Aspect	Skyulf	scikit-learn Pipeline
Config format	JSON-compatible dicts (serializable, storable)	Python objects (code-defined)
State management	Explicit `params` dict (inspectable, portable)	Hidden in `self.` attributes
Leakage safety	Enforced by architecture (Calculator learns on train only)	Manual responsibility (`fit` on train, `transform` on test)
Visual builder	Yes (ML Canvas)	No
Model variety	20 models + hyperparameter tuning	Full scikit-learn ecosystem
EDA/Profiling	Built-in analyzer + visualizer	None

Summary: scikit-learn is the gold standard for ML in Python. Skyulf wraps scikit-learn models and adds config-driven pipelines, leakage prevention, and a visual interface.

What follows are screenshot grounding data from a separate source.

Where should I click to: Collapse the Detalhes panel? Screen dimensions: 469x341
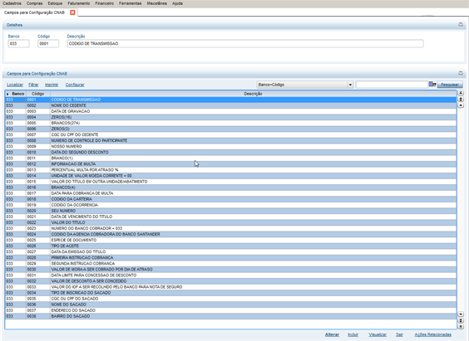click(461, 24)
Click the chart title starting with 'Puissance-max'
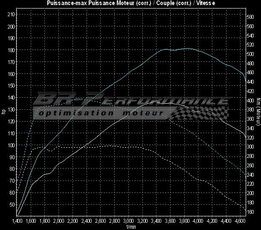Image resolution: width=261 pixels, height=230 pixels. coord(130,3)
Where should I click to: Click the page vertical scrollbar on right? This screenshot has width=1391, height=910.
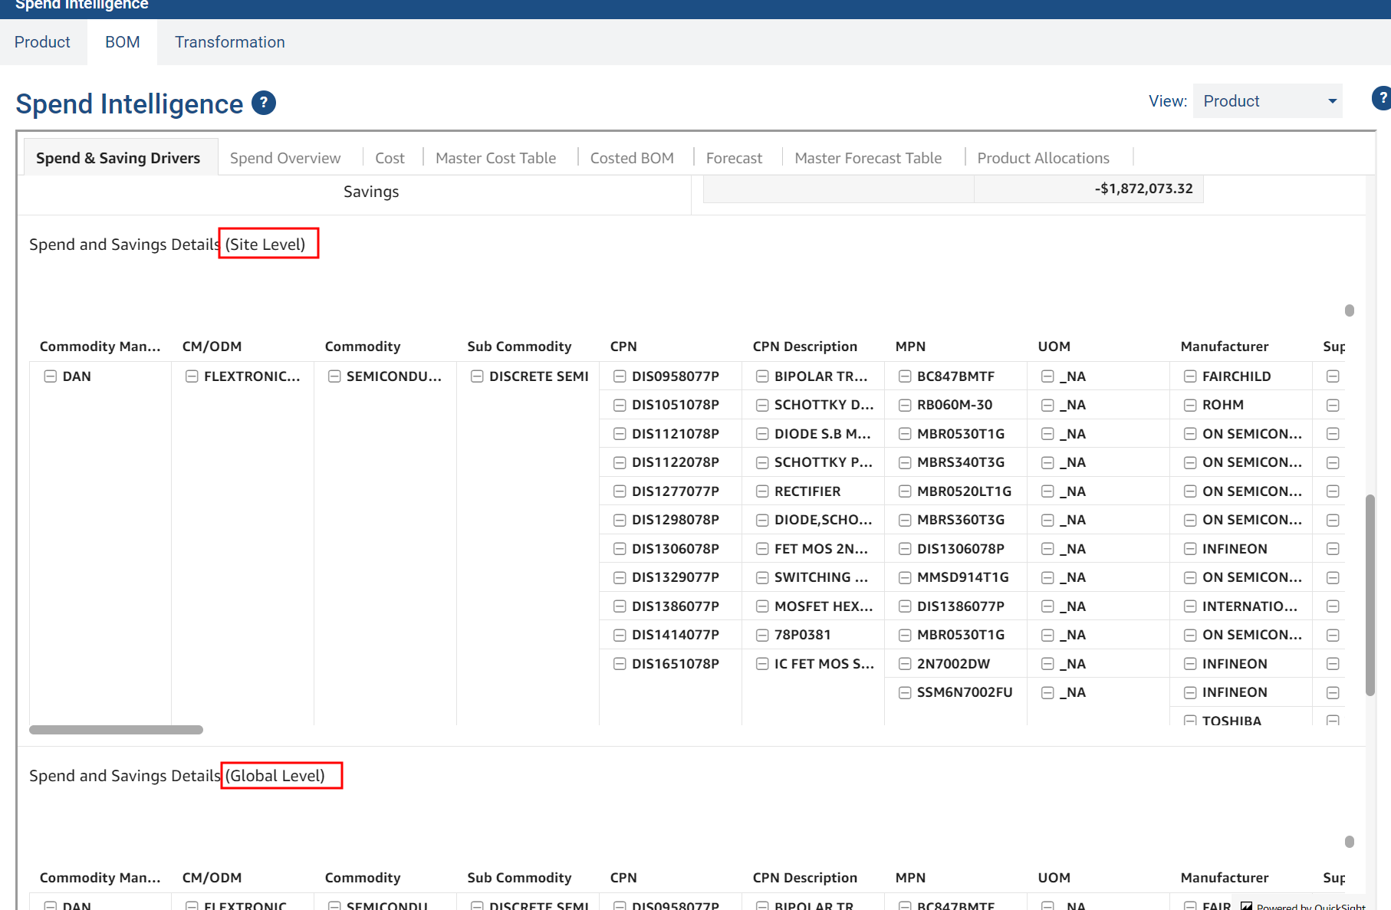point(1370,595)
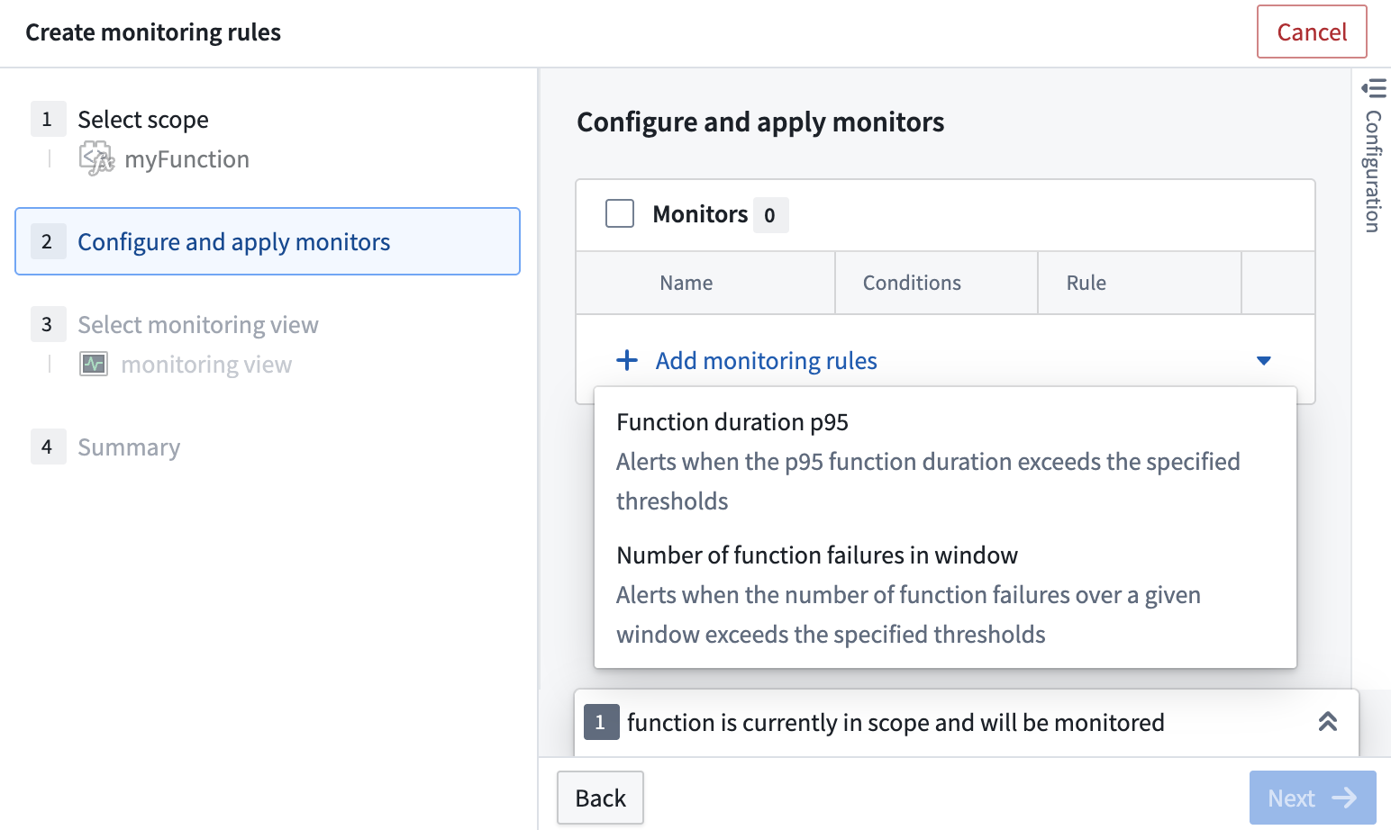Select "Number of function failures in window"
This screenshot has height=830, width=1391.
[x=816, y=555]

Skyulf vs. AutoML (Auto-sklearn, FLAML, H2O)

Aspect	Skyulf	AutoML tools
Approach	Manual or semi-automated pipeline building	Fully automated model selection
Control	Full control over every preprocessing and modeling step	Black-box optimization
Tuning	Configurable (grid, random, Optuna, halving)	Automatic (built-in)
Transparency	Every step inspectable, every parameter visible	Results-focused, less transparent
Use case	When you need to understand and control your pipeline	When you want fastest time-to-result

Summary: AutoML tools optimize for speed. Skyulf optimizes for transparency and control.

Technical FAQ

What Python version is required?

Python 3.9 or higher. We recommend 3.10 or 3.11 or 3.12.

Does Skyulf support GPU training?

Not directly. Models use scikit-learn (CPU) and XGBoost (which supports GPU if configured). There is no built-in PyTorch/TensorFlow integration.

Can I add my own preprocessing nodes?

Yes. Implement a Calculator and Applier, decorate with @node_meta and @NodeRegistry.register. See Extending Skyulf-Core.

Can I add my own models?

Yes. Implement a BaseModelCalculator and BaseModelApplier, register with @NodeRegistry.register, and use the model key in your config. See Extending Skyulf-Core.

Does Skyulf handle feature engineering?

Yes. The preprocessing system includes 30+ nodes: imputation (Simple, KNN, Iterative), encoding (OneHot, Ordinal, Label, Target, Hash), scaling (Standard, MinMax, Robust, MaxAbs), outlier detection (IQR, ZScore, Winsorize, EllipticEnvelope), feature generation (Polynomial, Math), feature selection (Variance, Correlation, Univariate, Model-based), and more.

What data formats are supported?

skyulf-core library: Pandas DataFrames and Polars DataFrames (auto-detected).
Web platform: CSV upload via the data ingestion API. Database sources (PostgreSQL, etc.) via the ingestion endpoint.

How does the hybrid Polars/Pandas engine work?

Skyulf auto-detects whether your data is Polars or Pandas. Simple operations (scaling, imputation) run natively in Polars for speed. Complex operations (feature selection, some sklearn-backed nodes) temporarily bridge to Pandas/NumPy via Apache Arrow (near zero-copy). See Engine Mechanics.

Is there an API for programmatic access?

Yes. The backend exposes a REST API with endpoints for data upload, pipeline execution, model deployment, and inference. See Platform Walkthrough.

How do I run multiple experiments in parallel? (v0.4.0+)

Connect 2+ training nodes to your dataset (each with its own preprocessing path). A Run All Experiments button appears in the toolbar — clicking it queues all branches at once and returns separate job_ids for each. You can also click Train on an individual node to run just that branch.

What's the difference between Merge and Parallel?

Merge: Combines data from multiple upstream branches into a single DataFrame before training. Use when you have parallel preprocessing paths feeding one model.
Parallel: Each incoming branch becomes a separate experiment job. Use when you want independent experiments.

Training nodes with 2+ inputs show a toggle to switch between modes. See the Multi-Path Pipelines guide.

How do I copy-paste nodes on the canvas? (v0.4.0+)

Select one or more nodes, press Ctrl+C (Cmd+C on Mac) to copy, then Ctrl+V (Cmd+V on Mac) to paste. Nodes are pasted with a position offset. Internal edges between selected nodes are preserved.